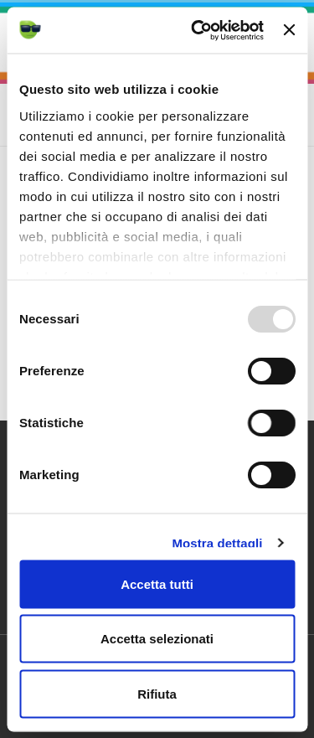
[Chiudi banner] (289, 30)
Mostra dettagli (217, 542)
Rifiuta (157, 693)
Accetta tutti (157, 583)
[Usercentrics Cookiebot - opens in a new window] (197, 30)
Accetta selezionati (157, 639)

§ AIM OF THE EXERCISE
Reproduce the records with every occurrence of "Accetta" replaced by "Conferma", keeping everything else unchanged. Omit the pictures from the output.

§ SOLUTION
[Chiudi banner] (289, 30)
Mostra dettagli (217, 542)
Rifiuta (157, 693)
Conferma tutti (157, 583)
[Usercentrics Cookiebot - opens in a new window] (197, 30)
Conferma selezionati (157, 639)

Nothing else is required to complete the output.